Separated from her old friends, Lesley quickly rebounded and remains grateful for her parents' intervention. "In the thick of it, you don't realize you are engaging in risky behavior," she said. Kids whom she'd known from middle school were having sex and getting pregnant. Lesley grew interested in working with teenagers, becoming an advocate for birth control and, in summers, teaching at-risk teenagers to sail at Living Classrooms in Baltimore.

She grew more militant about reproductive rights when she went to college at Barnard. She arrived in New York City as a happy-go-lucky kid, as she put it, and left fully politicized about women controlling their own bodies. Some of that was attributable to one of her roommates, an ardent feminist and strong advocate of abortion who was outspoken about violence against women. Lesley found herself participating in "Take Back the Night" events on campus.

In April 2004, she and her friends boarded a Greyhound bus to Washington for the March for Women's Lives, an abortion rights demonstration that drew hundreds of thousands of people to the Mall. Inspired, she began contemplating a career in women's health.

Later, she learned that a dear friend had had an abortion without any support from her boyfriend. Lesley cried when she found out, especially at the thought of her friend going through the experience alone.
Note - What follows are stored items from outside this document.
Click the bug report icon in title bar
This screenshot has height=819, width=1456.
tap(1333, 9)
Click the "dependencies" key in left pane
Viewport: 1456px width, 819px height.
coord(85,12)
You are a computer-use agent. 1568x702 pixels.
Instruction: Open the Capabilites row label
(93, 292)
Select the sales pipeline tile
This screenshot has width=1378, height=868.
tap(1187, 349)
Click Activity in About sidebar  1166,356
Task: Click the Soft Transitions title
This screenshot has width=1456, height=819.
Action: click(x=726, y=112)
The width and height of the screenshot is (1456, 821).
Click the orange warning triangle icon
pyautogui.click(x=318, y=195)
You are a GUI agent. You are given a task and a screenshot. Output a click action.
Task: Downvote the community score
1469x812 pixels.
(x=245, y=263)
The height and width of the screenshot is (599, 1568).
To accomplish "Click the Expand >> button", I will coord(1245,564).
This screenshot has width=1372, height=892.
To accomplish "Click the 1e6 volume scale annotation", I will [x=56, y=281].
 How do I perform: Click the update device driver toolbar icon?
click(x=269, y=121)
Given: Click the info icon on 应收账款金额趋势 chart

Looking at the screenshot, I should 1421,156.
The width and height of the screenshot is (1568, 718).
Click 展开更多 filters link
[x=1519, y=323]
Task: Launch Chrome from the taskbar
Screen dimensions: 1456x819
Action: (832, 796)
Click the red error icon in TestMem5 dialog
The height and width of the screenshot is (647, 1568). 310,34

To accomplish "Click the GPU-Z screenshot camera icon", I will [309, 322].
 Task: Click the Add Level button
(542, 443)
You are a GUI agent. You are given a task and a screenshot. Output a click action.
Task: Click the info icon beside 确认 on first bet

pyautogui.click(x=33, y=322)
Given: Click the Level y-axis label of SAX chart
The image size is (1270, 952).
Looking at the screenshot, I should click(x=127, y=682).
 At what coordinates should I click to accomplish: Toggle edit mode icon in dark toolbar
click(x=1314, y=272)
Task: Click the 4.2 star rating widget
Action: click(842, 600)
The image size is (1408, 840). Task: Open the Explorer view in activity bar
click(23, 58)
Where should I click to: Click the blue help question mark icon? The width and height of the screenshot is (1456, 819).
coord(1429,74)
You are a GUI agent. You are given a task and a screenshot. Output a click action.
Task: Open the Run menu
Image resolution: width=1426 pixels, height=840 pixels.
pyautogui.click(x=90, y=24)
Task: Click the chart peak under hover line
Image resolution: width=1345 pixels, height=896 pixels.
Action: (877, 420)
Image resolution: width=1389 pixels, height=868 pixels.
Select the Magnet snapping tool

There isn't anything nice about abortion, Lesley said, but she does not equate it with murder. "I think it's a necessary evil, no, unpleasant service, we have to provide for the sake of" women's lives and health. But she wouldn't call herself passionate or driven to provide abortions. "I don't have a gut drive. It's more like an intellectual drive {lcub}hellip{rcub} A woman's control over her body is representative of her freedom. I feel the obligation to make sure that service is available and not stigmatized."

In college, she considered herself more of a foot soldier than a leader. But when Lesley got to Maryland and saw how few students were members of Medical Students for Choice, she knew she had to get involved. "There was a need for me to be an activist," she said.

She and two other students, chapter president Christina Bokat and Regina Bray, set out to reinvigorate the group. The first thing they did was to volunteer to host the regional Students for Choice conference on the Maryland campus. Their plans were derailed when the new dean of the medical school, E. Albert Reece, refused to allow the conference on campus.

Lesley met with Reece to try to change his mind, arguing that the group's mission was to educate future doctors about a vital medical procedure. But, according to Lesley, Reece said he considered the group's goal advocacy rather than education.